IPOs can be a bad investment.
This has been a big year for initial public offerings, but investors should think twice before buying a new IPO stock blindly. For every IPO that sizzled, like Beyond Meat(ticker: BYND) which debuted in May around $45 and soared higher than $225, there are those that fizzle. Two recent IPO stocks, Lyft (LYFT) and Uber (UBER), are trading at less than their respective IPO prices. Connor Browne, portfolio manager for Thornburg Investment Management, says investors who are thinking about buying a new IPO stock need to consider how it fits into their total asset allocation and their risk profiles. “Stick to that and try not to worry too much about the watercooler talk,” Browne says. Here are seven reasons not to buy an IPO.
Average investors can’t buy at the initial price.
The “I” in IPO is the stock’s initial offering price, but that price goes to investors who were able to get in on the deal ahead of time. Unless someone is a big client at a brokerage firm, average investors can’t buy at the IPO price, says David Schneider, a certified financial planner at Schneider Wealth Strategies. “Allocations of hot IPOs are not in the cards for mere mortals,” he says. Investors who are lucky enough to get a small IPO allocation won’t receive enough shares to have it make a significant financial impact for them. If an individual can get a meaningful allocation to an IPO, that can be a red flag. “It means that the institutions passed on it,” he says.
IPOs may underperform benchmarks.
Schneider cites an August research report from Dimensional Advisors which shows poor performance by IPOs.
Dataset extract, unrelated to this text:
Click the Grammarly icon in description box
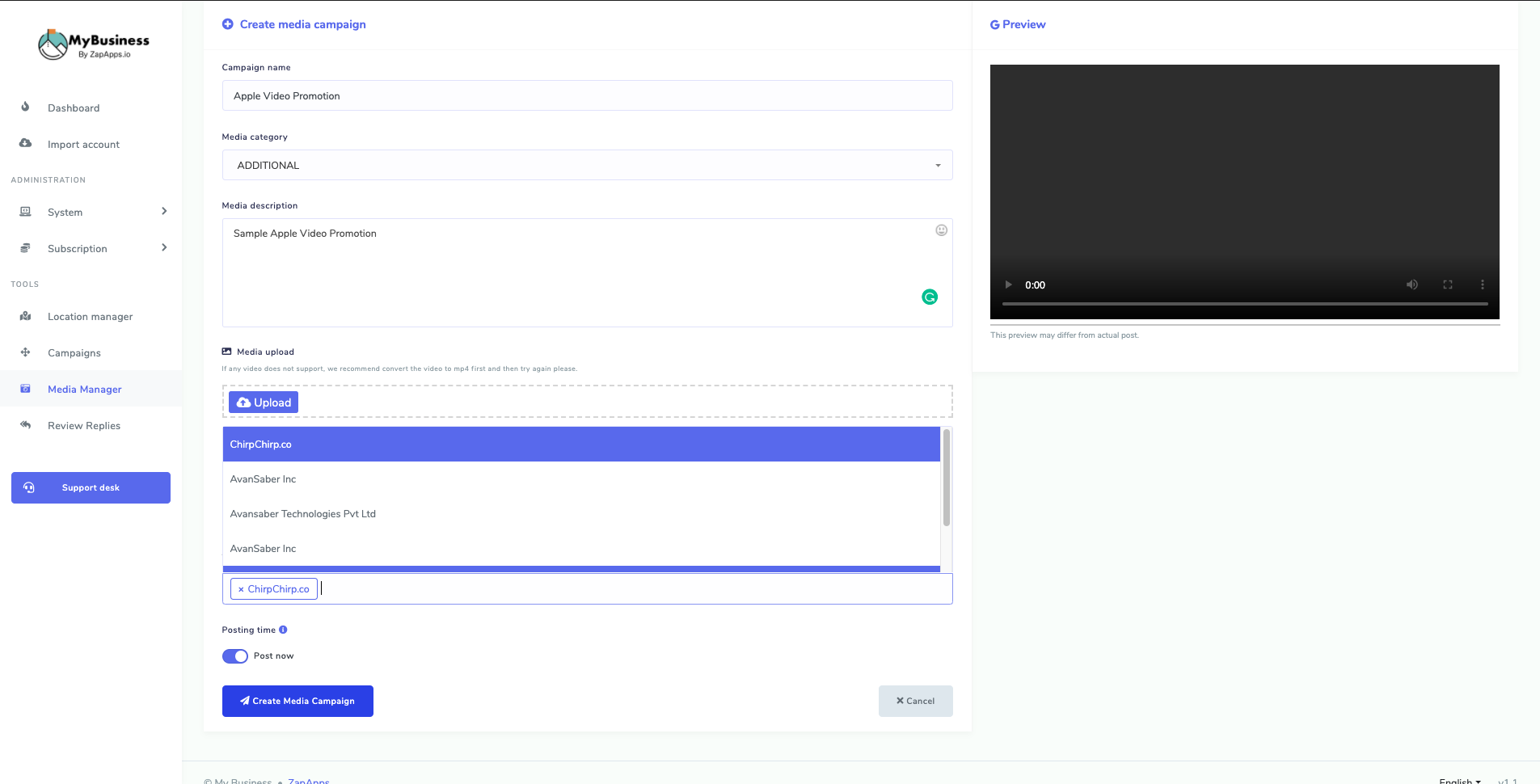Screen dimensions: 1540x784 (930, 297)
Dimensional studied the first-year performance of more than 6,000 U.S. IPOs from 1991 to 2018 and found these stocks generally underperformed industry benchmarks. “Generally speaking, it doesn’t look like IPOs do particularly well relative to other stock market investments when you control for relevant risk factors,” he says. There are individual cases, in which an investor has some sort of connection to a company to buy shares at the IPO price of a hotly anticipated stock that is oversubscribed, but again, retail investors don’t get access to those shares, experts say.
Valuations still matter.
Hot IPOs can see their share prices rise sharply in the first few days and weeks of trading, sending the valuations to outsized levels, with price-earnings ratios high. Browne says that puts pressure on the company to “do incredible things” to make the stock meet the expectations that those high share prices suggest. Many of the IPOs that came on to market this year reported negative earnings before their IPOs, he says. “Investors need to think for a moment about what sort of expectations are embedded within the valuations of some IPOs we’ve seen recently,” he says.
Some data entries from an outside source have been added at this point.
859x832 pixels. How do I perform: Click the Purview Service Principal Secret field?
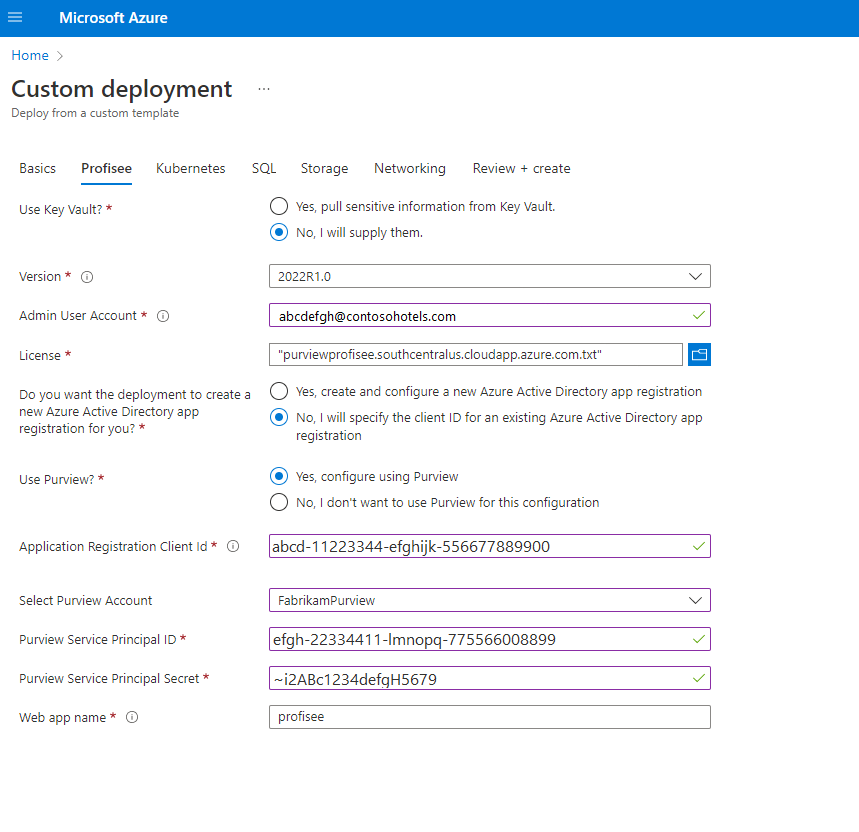[479, 678]
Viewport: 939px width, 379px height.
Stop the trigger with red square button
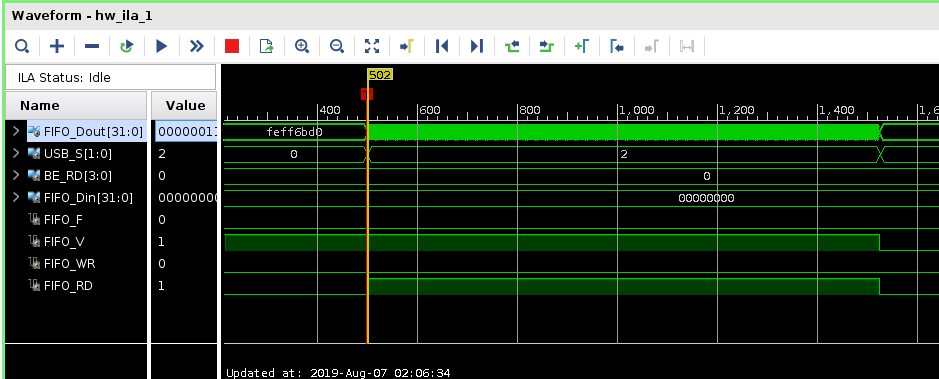(232, 46)
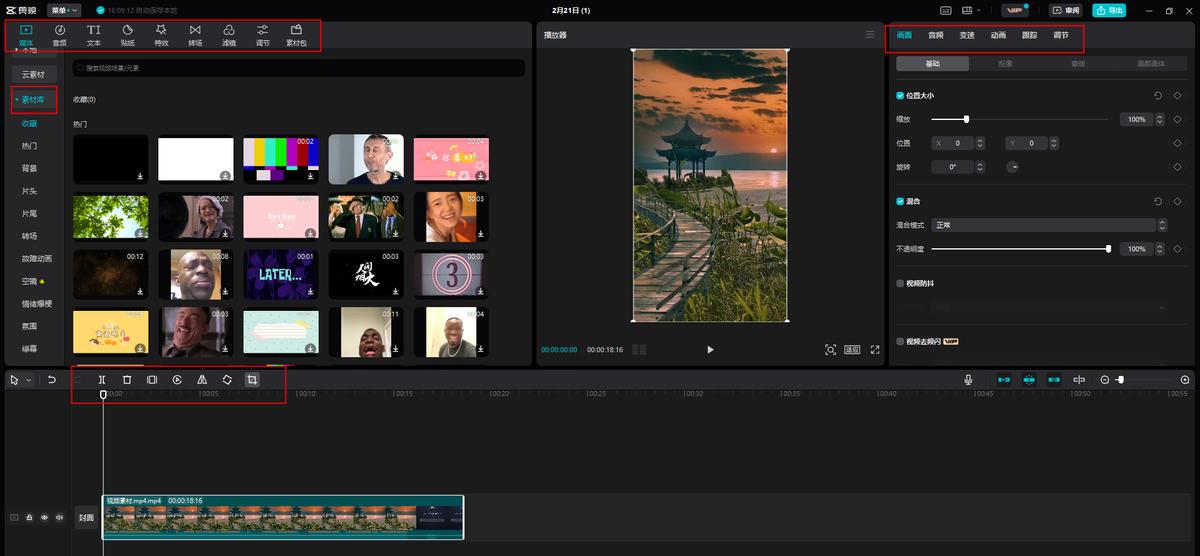Click the 不透明度 opacity slider handle

1108,248
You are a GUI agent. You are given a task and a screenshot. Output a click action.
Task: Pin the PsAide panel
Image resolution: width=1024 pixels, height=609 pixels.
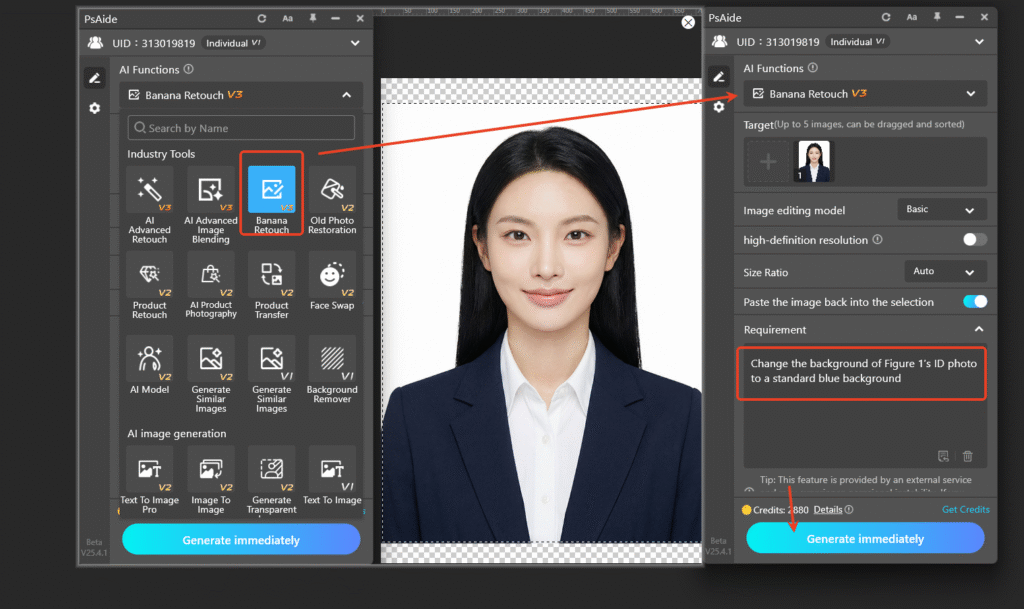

IPOs have little real-world valuations.
To establish an IPO price, a company uses underwriters to help set a valuation. The IPO price is based on the due diligence underwriters perform at the time and the price is typically at a discount to the publicly traded peer group, says Jerry Raio, managing director and head of capital markets at Click IPO Holdings. Once an IPO hits the stock market, even on the first day of trading, it’s part of the secondary market, which is where the vast majority of equities are traded. “Once it’s trading in the secondary market, you’re flying blind as to what the valuation of it is,” he says. It isn’t until after the stock starts trading that outside analysts get a chance to review the company.
Research is important.
Investors shouldn’t look at IPOs any differently than they would look at any other stock publicly available to buy, Raio says. Investors still need to do their analysis to understand the company, the industry the company competes in and the company’s valuation. That means following established valuation metrics such as looking at price-earnings ratio, price-book, debt levels and other competitive risks, plus reading up on the management team and how they run the company. “People need to realize it’s like buying any other equity security,” Raio says.
Emotion can trump reasoning.
Retail investors can get caught up in the zeitgeist of a hot IPO and let the fear of missing out on a popular investment override any logic. Other people buy into the hype because they believe someone else is going to pay a higher price. “Buy it because you believe in the fundamentals of the company and you think the valuation is warranted,” Raio says. Other average investors may want to buy an IPO because they like the company’s product and think back to the investing edict of “buy what you know.” But Raio says that’s poor thinking. Knowing and liking the product “just tells you about a company’s revenue,” he says.
Prices may tumble after the lockup period.
Private shareholders and other insiders who were able to get in on the actual IPO price have their shares locked up before they can sell, usually 180 days. But after that lockup time, they can sell their shares. For stocks that have experienced sharp price rallies, the end of the lockup time can be insiders’ chance to cash out and take their profits, which will push down prices. Schneider says investors who have done their homework in the intervening six months and still like the company’s valuations may be able to buy it cheaper. “You can make a sober decision as to whether or not this is something you really want to invest in rather than doing it in the sort of frenzy and volatile trading after initially comes public,” he says.